In der neuen Industriestrategie der EU finden die Anliegen und die Wettbewerbsfähigkeit der Unternehmen wieder mehr politische Beachtung. Bei der Vorstellung ihrer neuen Industriestrategie in der vergangenen Woche betonte die Kommissionspräsidentin Ursula von der Leyen, dass die europäische Industrie das Zeug dazu habe, eine Vorreiterrolle zu übernehmen, und dass die Europäische Kommission alles tun werde, um sie dabei zu unterstützen. Die Bundesregierung hingegen verzichtet nicht nur darauf, den Ausbau der Windkraft auf See auf die von Think-Tanks wie AGORA Energiewende empfohlenen 25 bis 28 Gigawatt bis 2030 anzuheben, die es benötigt, um die das Ziel eines Ökostrom-Anteils von 65% kostengünstig zu erreichen. Sie verzichtet auch auf ein langfristiges Ausbauziel über 2030 hinaus, welches der Industrie die notwendige Planungssicherheit bieten würde.
„Für das Gelingen der Energiewende leistet die On- und Offshore-Windenergie-Branche an der Küste und im Binnenland ökonomisch und technologisch einen wichtigen Beitrag.
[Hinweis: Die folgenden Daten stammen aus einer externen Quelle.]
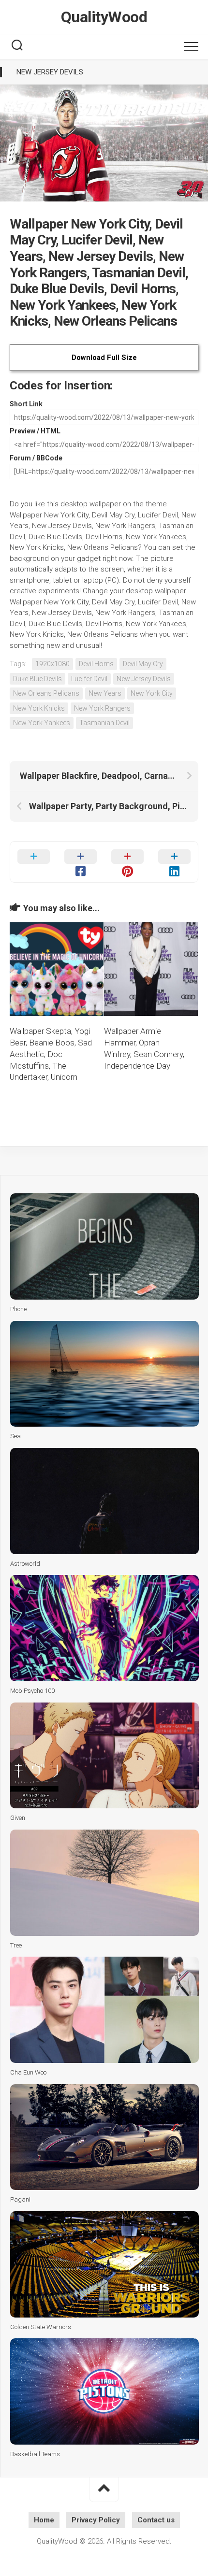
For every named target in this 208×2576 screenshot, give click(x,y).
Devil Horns (96, 664)
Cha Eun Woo (28, 2072)
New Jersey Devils (49, 72)
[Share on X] (33, 862)
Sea (15, 1436)
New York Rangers (102, 708)
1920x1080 (52, 664)
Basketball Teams (35, 2454)
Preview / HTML (35, 431)
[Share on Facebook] (80, 862)
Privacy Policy (96, 2520)
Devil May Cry (143, 664)
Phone (18, 1309)
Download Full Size (104, 357)
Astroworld (25, 1563)
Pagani (20, 2199)
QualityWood (104, 17)
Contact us (156, 2520)
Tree (16, 1945)
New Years (105, 693)
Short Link (26, 404)
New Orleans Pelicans (46, 693)
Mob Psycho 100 (32, 1690)
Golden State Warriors (40, 2327)
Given (17, 1817)
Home (44, 2520)
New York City (152, 693)
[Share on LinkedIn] (174, 862)
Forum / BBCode (36, 458)
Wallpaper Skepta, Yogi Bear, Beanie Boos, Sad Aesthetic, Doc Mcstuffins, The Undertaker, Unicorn (51, 1054)
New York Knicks (39, 708)
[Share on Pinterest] (127, 862)
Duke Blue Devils (37, 679)
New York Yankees (41, 723)
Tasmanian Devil (104, 723)
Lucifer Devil (89, 679)
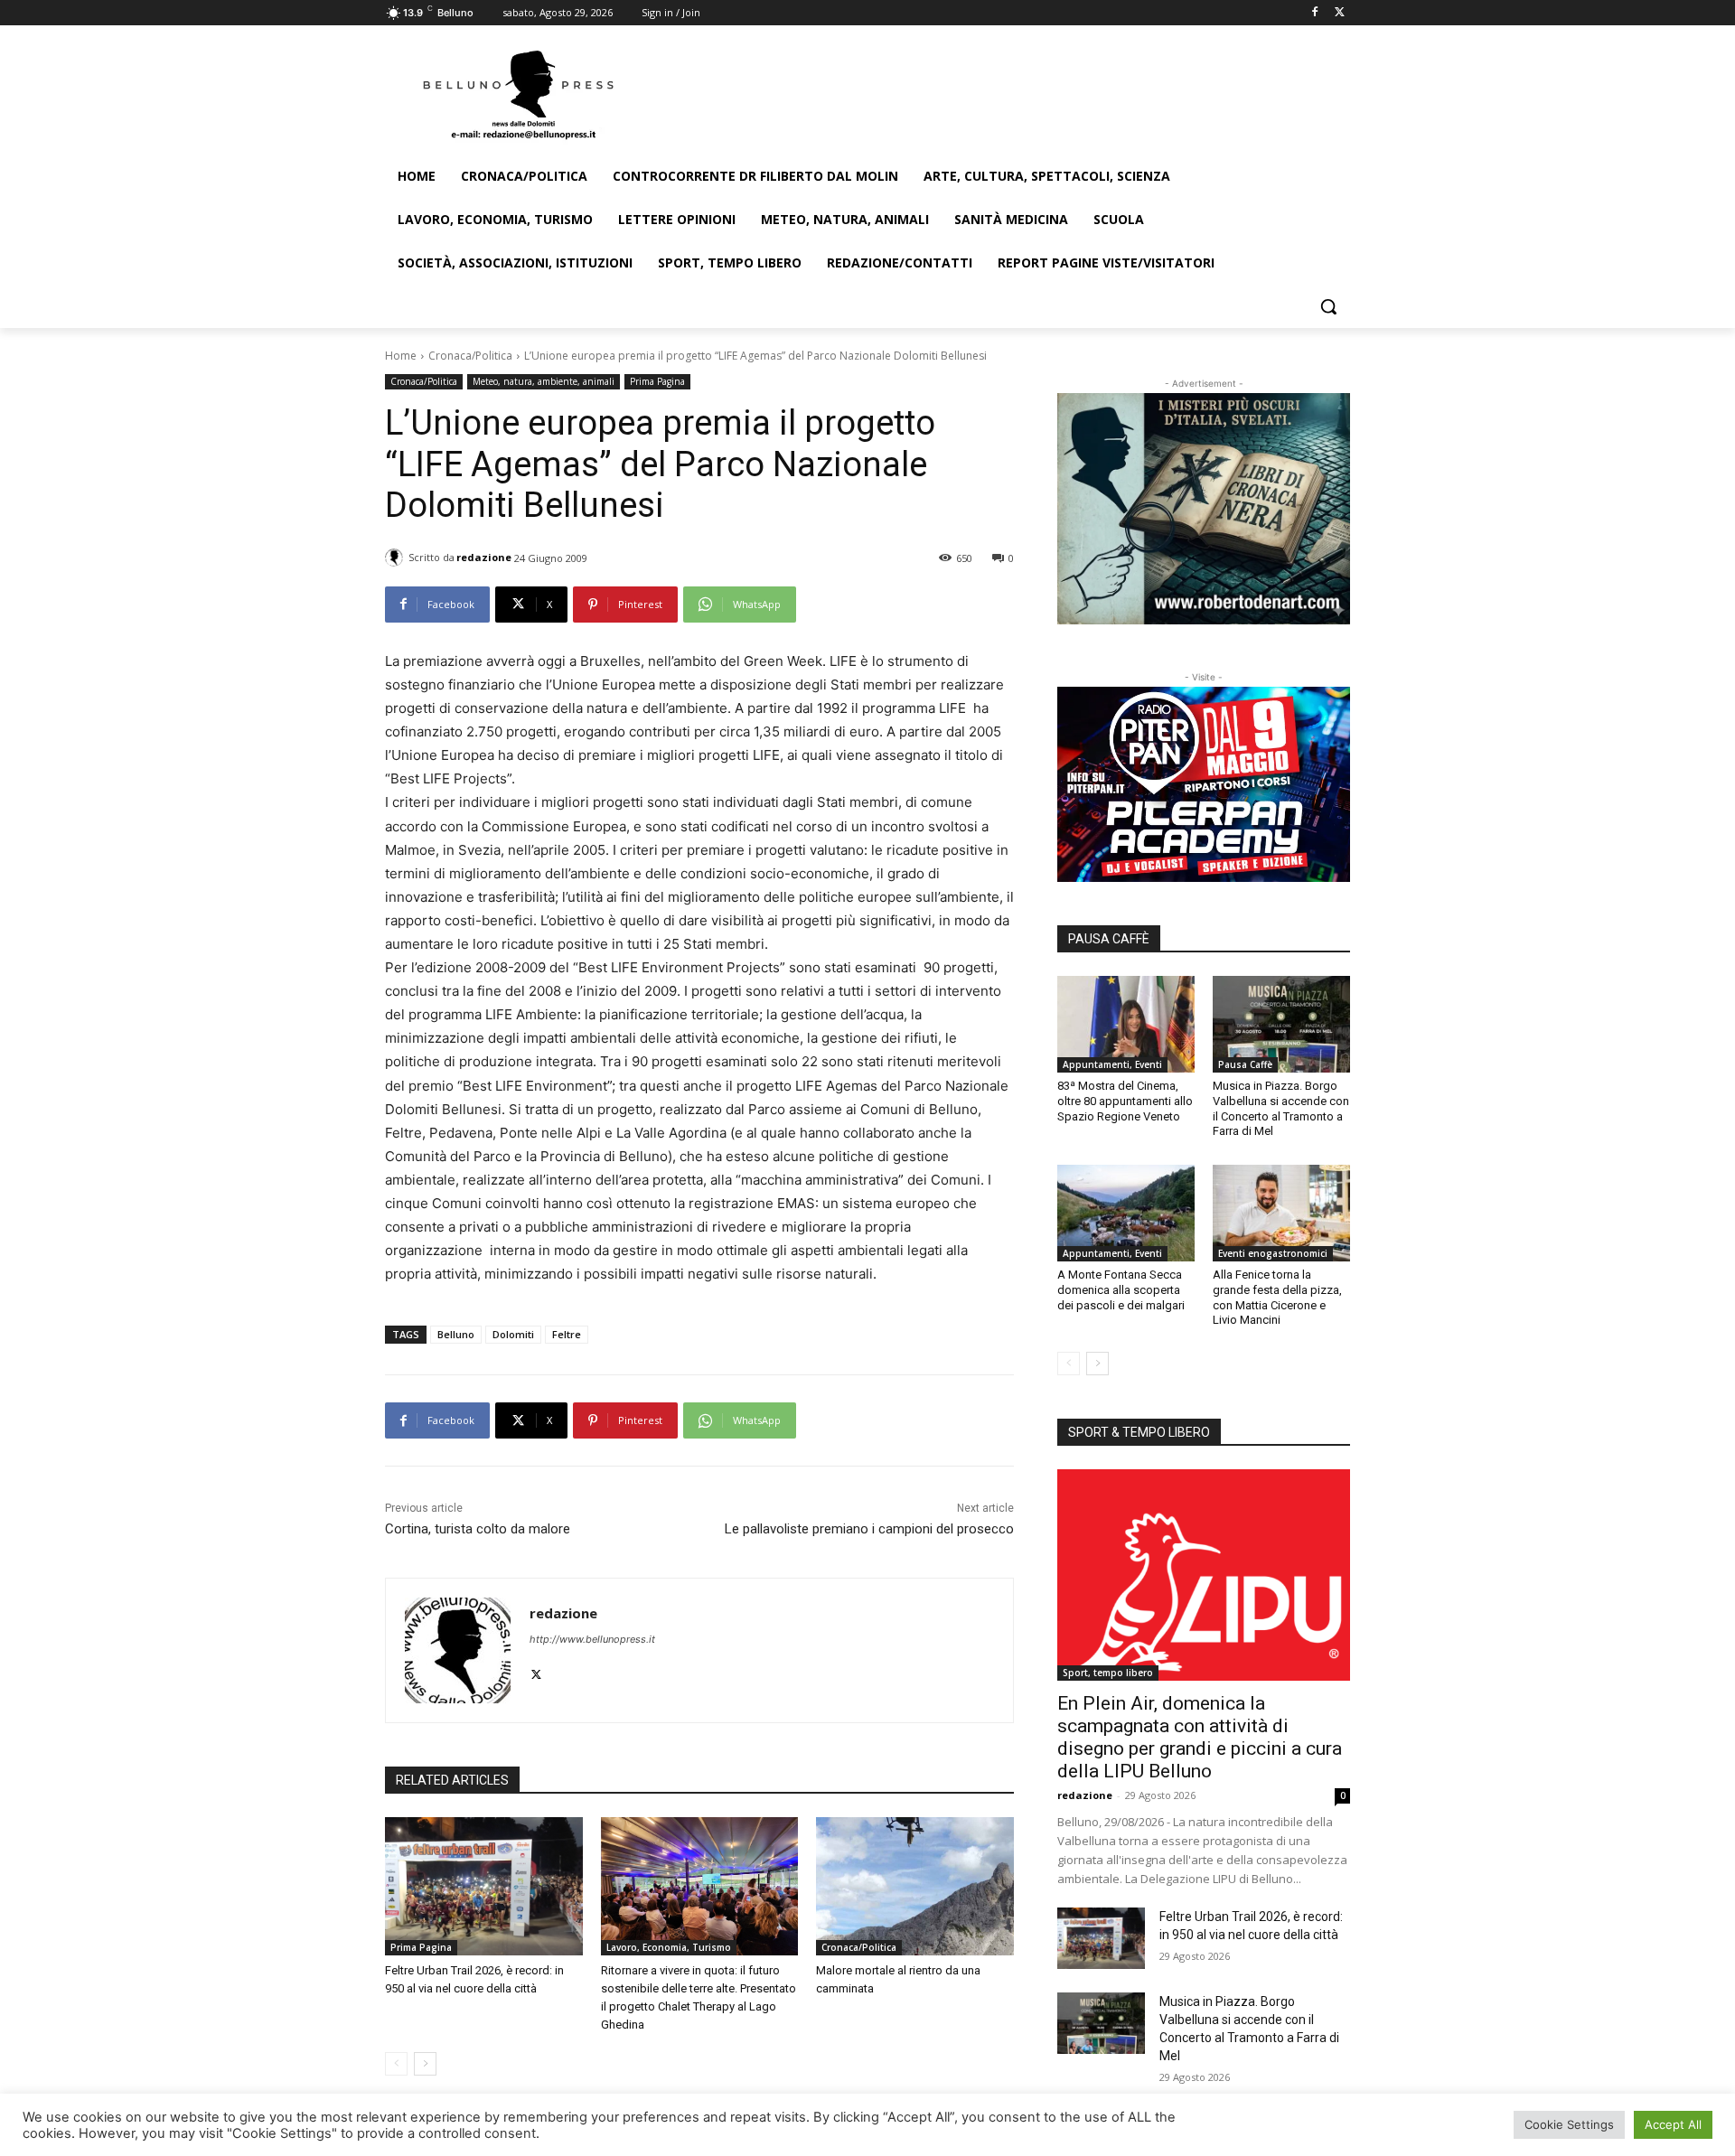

Sie braucht eine verlässliche Perspektive und den lang erwarteten politischen Rückenwind, um auch für die Sektorenkopplung über ‚grünen‘ Wasserstoff ihr Potenzial realisieren zu können. 20 Gigawatt für Wind auf See bis 2030 ohne ein längerfristiges Ziel sind deshalb nicht ausreichend“, sagt WAB-Geschäftsführerin Heike Winkler.
Über den WAB e.V.:
Die WAB mit Sitz in Bremerhaven ist bundesweiter Ansprechpartner für die Offshore-Windindustrie, das Onshore-Netzwerk im Nordwesten und fördert die Produktion von „grünem“ Wasserstoff aus Windstrom. Dem Verein gehören mehr als 250 kleinere und größere Unternehmen sowie Institute aus allen Bereichen der Windindustrie, der maritimen Industrie sowie der Forschung an.